• ACTIVITY
Would you retype each of the records exactly as shown?

• INPUT MATERIAL

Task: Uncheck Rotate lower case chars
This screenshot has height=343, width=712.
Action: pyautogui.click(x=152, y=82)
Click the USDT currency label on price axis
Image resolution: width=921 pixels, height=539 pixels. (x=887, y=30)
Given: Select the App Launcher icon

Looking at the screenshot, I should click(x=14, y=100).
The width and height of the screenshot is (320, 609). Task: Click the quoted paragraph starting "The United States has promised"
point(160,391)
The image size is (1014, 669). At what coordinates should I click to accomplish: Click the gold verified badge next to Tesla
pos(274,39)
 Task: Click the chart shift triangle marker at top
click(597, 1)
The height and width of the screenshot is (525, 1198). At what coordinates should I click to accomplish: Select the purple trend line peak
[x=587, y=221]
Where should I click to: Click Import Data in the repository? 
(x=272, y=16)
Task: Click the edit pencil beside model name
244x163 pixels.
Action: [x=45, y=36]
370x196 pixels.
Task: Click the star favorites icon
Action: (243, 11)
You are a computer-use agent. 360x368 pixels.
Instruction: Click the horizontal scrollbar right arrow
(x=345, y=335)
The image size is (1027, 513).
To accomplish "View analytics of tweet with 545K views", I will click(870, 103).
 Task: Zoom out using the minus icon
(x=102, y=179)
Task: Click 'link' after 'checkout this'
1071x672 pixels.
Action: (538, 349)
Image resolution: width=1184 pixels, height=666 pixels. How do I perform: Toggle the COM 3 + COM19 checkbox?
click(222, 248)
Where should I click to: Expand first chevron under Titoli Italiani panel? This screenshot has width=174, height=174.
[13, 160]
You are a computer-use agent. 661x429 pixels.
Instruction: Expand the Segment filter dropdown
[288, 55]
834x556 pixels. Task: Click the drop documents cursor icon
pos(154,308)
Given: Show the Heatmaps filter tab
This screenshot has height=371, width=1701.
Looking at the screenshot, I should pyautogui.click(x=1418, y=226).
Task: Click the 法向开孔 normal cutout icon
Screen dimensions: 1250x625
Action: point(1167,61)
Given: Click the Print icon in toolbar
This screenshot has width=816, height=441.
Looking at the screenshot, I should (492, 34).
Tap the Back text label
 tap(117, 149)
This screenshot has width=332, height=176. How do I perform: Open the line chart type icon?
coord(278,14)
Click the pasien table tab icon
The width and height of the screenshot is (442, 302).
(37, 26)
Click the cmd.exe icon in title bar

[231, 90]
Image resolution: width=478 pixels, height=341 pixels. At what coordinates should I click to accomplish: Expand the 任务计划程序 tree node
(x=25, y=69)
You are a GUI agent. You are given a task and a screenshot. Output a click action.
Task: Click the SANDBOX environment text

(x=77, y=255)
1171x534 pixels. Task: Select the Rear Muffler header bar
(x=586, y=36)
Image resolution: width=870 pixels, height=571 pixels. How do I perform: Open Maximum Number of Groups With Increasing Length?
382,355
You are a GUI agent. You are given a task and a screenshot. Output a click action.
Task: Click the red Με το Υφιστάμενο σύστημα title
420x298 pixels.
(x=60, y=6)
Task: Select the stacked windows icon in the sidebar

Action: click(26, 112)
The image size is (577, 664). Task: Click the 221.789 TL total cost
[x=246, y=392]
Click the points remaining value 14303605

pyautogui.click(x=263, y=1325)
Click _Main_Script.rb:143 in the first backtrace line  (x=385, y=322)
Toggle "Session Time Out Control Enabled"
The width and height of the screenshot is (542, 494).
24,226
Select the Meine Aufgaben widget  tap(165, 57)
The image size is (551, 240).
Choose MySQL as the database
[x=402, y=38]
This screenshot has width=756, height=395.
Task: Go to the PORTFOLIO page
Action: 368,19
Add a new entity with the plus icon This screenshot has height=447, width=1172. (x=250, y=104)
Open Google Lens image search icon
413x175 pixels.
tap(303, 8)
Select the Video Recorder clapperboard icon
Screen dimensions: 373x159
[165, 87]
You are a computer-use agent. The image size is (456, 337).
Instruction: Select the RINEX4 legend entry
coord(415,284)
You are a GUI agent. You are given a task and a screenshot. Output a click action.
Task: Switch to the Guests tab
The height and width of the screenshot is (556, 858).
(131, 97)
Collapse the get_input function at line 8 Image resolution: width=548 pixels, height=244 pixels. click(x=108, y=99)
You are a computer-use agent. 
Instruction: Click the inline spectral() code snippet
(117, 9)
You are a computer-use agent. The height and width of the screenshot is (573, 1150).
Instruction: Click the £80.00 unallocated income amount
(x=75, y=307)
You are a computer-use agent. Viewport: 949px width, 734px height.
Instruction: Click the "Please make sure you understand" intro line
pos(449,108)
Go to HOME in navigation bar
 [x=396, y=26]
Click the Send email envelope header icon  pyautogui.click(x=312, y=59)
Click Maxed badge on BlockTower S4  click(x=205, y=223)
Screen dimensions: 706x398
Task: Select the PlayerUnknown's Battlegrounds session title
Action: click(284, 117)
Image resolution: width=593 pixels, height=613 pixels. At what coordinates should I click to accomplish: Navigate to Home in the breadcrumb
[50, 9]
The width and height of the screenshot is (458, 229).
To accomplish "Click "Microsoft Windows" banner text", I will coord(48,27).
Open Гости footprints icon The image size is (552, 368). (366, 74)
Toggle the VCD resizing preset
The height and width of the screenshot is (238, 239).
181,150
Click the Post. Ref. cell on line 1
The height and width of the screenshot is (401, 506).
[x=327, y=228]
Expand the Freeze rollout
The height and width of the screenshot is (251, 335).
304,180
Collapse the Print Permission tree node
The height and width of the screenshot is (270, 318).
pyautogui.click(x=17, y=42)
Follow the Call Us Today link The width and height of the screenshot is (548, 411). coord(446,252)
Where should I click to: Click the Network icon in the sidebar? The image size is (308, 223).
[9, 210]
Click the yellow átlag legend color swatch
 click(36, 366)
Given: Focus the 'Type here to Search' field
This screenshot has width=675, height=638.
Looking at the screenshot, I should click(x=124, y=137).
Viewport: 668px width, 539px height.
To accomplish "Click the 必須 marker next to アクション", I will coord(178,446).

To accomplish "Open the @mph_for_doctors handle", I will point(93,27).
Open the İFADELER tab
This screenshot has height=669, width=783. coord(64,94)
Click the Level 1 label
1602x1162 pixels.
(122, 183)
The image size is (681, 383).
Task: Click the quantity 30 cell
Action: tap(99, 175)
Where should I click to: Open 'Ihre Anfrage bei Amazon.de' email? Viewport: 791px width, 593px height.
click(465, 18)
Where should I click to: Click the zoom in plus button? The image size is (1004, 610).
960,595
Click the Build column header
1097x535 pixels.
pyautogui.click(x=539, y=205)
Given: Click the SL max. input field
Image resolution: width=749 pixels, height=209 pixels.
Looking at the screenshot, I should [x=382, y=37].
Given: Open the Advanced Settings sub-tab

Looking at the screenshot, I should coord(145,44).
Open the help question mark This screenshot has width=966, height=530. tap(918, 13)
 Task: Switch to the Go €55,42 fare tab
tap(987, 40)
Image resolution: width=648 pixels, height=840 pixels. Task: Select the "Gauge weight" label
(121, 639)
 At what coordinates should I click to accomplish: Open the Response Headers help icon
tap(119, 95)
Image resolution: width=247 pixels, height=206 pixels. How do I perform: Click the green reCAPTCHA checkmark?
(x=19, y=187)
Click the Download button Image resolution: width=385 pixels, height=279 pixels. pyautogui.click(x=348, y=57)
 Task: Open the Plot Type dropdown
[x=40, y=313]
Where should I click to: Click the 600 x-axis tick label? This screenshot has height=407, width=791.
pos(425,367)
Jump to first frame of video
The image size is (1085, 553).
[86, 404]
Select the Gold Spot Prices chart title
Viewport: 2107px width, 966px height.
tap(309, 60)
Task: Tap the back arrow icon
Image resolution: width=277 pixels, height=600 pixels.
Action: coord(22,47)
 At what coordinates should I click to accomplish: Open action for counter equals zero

• EXERCISE SOLUTION
Task: Uncheck Rotate lower case chars
This screenshot has height=343, width=712.
Action: pyautogui.click(x=152, y=82)
Click the USDT currency label on price axis
Image resolution: width=921 pixels, height=539 pixels. (x=887, y=30)
Given: Select the App Launcher icon

Looking at the screenshot, I should click(x=14, y=100).
The width and height of the screenshot is (320, 609). Task: Click the quoted paragraph starting "The United States has promised"
point(160,391)
The image size is (1014, 669). At what coordinates should I click to accomplish: Click the gold verified badge next to Tesla
pos(274,39)
 Task: Click the chart shift triangle marker at top
click(597, 1)
The height and width of the screenshot is (525, 1198). At what coordinates should I click to accomplish: Select the purple trend line peak
[x=587, y=221]
Where should I click to: Click Import Data in the repository? 
(x=272, y=16)
Task: Click the edit pencil beside model name
244x163 pixels.
Action: [x=45, y=36]
370x196 pixels.
Task: Click the star favorites icon
Action: (243, 11)
You are a computer-use agent. 360x368 pixels.
Instruction: Click the horizontal scrollbar right arrow
(x=345, y=335)
The image size is (1027, 513).
To accomplish "View analytics of tweet with 545K views", I will click(870, 103).
 Task: Zoom out using the minus icon
(x=102, y=179)
Task: Click 'link' after 'checkout this'
1071x672 pixels.
Action: (538, 349)
Image resolution: width=1184 pixels, height=666 pixels. How do I perform: Toggle the COM 3 + COM19 checkbox?
click(222, 248)
Where should I click to: Expand first chevron under Titoli Italiani panel? This screenshot has width=174, height=174.
[13, 160]
You are a computer-use agent. 661x429 pixels.
Instruction: Expand the Segment filter dropdown
[288, 55]
834x556 pixels. Task: Click the drop documents cursor icon
pos(154,308)
Given: Show the Heatmaps filter tab
This screenshot has height=371, width=1701.
Looking at the screenshot, I should pyautogui.click(x=1418, y=226).
Task: Click the 法向开孔 normal cutout icon
Screen dimensions: 1250x625
Action: point(1167,61)
Given: Click the Print icon in toolbar
This screenshot has width=816, height=441.
Looking at the screenshot, I should (492, 34).
Tap the Back text label
 tap(117, 149)
This screenshot has width=332, height=176. How do I perform: Open the line chart type icon?
coord(278,14)
Click the pasien table tab icon
The width and height of the screenshot is (442, 302).
(37, 26)
Click the cmd.exe icon in title bar

[231, 90]
Image resolution: width=478 pixels, height=341 pixels. At what coordinates should I click to accomplish: Expand the 任务计划程序 tree node
(x=25, y=69)
You are a GUI agent. You are given a task and a screenshot. Output a click action.
Task: Click the SANDBOX environment text

(x=77, y=255)
1171x534 pixels. Task: Select the Rear Muffler header bar
(x=586, y=36)
Image resolution: width=870 pixels, height=571 pixels. How do I perform: Open Maximum Number of Groups With Increasing Length?
382,355
You are a GUI agent. You are given a task and a screenshot. Output a click action.
Task: Click the red Με το Υφιστάμενο σύστημα title
420x298 pixels.
(x=60, y=6)
Task: Select the stacked windows icon in the sidebar

Action: click(26, 112)
The image size is (577, 664). Task: Click the 221.789 TL total cost
[x=246, y=392]
Click the points remaining value 14303605

pyautogui.click(x=263, y=1325)
Click _Main_Script.rb:143 in the first backtrace line  (x=385, y=322)
Toggle "Session Time Out Control Enabled"
The width and height of the screenshot is (542, 494).
24,226
Select the Meine Aufgaben widget  tap(165, 57)
The image size is (551, 240).
Choose MySQL as the database
[x=402, y=38]
This screenshot has width=756, height=395.
Task: Go to the PORTFOLIO page
Action: 368,19
Add a new entity with the plus icon This screenshot has height=447, width=1172. (x=250, y=104)
Open Google Lens image search icon
413x175 pixels.
tap(303, 8)
Select the Video Recorder clapperboard icon
Screen dimensions: 373x159
[165, 87]
You are a computer-use agent. The image size is (456, 337).
Instruction: Select the RINEX4 legend entry
coord(415,284)
You are a GUI agent. You are given a task and a screenshot. Output a click action.
Task: Switch to the Guests tab
The height and width of the screenshot is (556, 858).
(131, 97)
Collapse the get_input function at line 8 Image resolution: width=548 pixels, height=244 pixels. click(x=108, y=99)
You are a computer-use agent. 
Instruction: Click the inline spectral() code snippet
(117, 9)
You are a computer-use agent. The height and width of the screenshot is (573, 1150).
Instruction: Click the £80.00 unallocated income amount
(x=75, y=307)
You are a computer-use agent. Viewport: 949px width, 734px height.
Instruction: Click the "Please make sure you understand" intro line
pos(449,108)
Go to HOME in navigation bar
 [x=396, y=26]
Click the Send email envelope header icon  pyautogui.click(x=312, y=59)
Click Maxed badge on BlockTower S4  click(x=205, y=223)
Screen dimensions: 706x398
Task: Select the PlayerUnknown's Battlegrounds session title
Action: click(284, 117)
Image resolution: width=593 pixels, height=613 pixels. At what coordinates should I click to accomplish: Navigate to Home in the breadcrumb
[50, 9]
The width and height of the screenshot is (458, 229).
To accomplish "Click "Microsoft Windows" banner text", I will coord(48,27).
Open Гости footprints icon The image size is (552, 368). (366, 74)
Toggle the VCD resizing preset
The height and width of the screenshot is (238, 239).
181,150
Click the Post. Ref. cell on line 1
The height and width of the screenshot is (401, 506).
[x=327, y=228]
Expand the Freeze rollout
The height and width of the screenshot is (251, 335).
304,180
Collapse the Print Permission tree node
The height and width of the screenshot is (270, 318).
pyautogui.click(x=17, y=42)
Follow the Call Us Today link The width and height of the screenshot is (548, 411). coord(446,252)
Where should I click to: Click the Network icon in the sidebar? The image size is (308, 223).
[9, 210]
Click the yellow átlag legend color swatch
 click(36, 366)
Given: Focus the 'Type here to Search' field
This screenshot has width=675, height=638.
Looking at the screenshot, I should click(x=124, y=137).
Viewport: 668px width, 539px height.
To accomplish "Click the 必須 marker next to アクション", I will coord(178,446).

To accomplish "Open the @mph_for_doctors handle", I will point(93,27).
Open the İFADELER tab
This screenshot has height=669, width=783. coord(64,94)
Click the Level 1 label
1602x1162 pixels.
(122, 183)
The image size is (681, 383).
Task: Click the quantity 30 cell
Action: tap(99, 175)
Where should I click to: Open 'Ihre Anfrage bei Amazon.de' email? Viewport: 791px width, 593px height.
click(465, 18)
Where should I click to: Click the zoom in plus button? The image size is (1004, 610).
960,595
Click the Build column header
1097x535 pixels.
pyautogui.click(x=539, y=205)
Given: Click the SL max. input field
Image resolution: width=749 pixels, height=209 pixels.
Looking at the screenshot, I should [x=382, y=37].
Given: Open the Advanced Settings sub-tab

Looking at the screenshot, I should coord(145,44).
Open the help question mark This screenshot has width=966, height=530. tap(918, 13)
 Task: Switch to the Go €55,42 fare tab
tap(987, 40)
Image resolution: width=648 pixels, height=840 pixels. Task: Select the "Gauge weight" label
(121, 639)
 At what coordinates should I click to accomplish: Open the Response Headers help icon
tap(119, 95)
Image resolution: width=247 pixels, height=206 pixels. How do I perform: Click the green reCAPTCHA checkmark?
(x=19, y=187)
Click the Download button Image resolution: width=385 pixels, height=279 pixels. pyautogui.click(x=348, y=57)
 Task: Open the Plot Type dropdown
[x=40, y=313]
Where should I click to: Click the 600 x-axis tick label? This screenshot has height=407, width=791.
pos(425,367)
Jump to first frame of video
The image size is (1085, 553).
[86, 404]
Select the Gold Spot Prices chart title
Viewport: 2107px width, 966px height.
tap(309, 60)
Task: Tap the back arrow icon
Image resolution: width=277 pixels, height=600 pixels.
Action: coord(22,47)
 At what coordinates should I click to accomplish: Open action for counter equals zero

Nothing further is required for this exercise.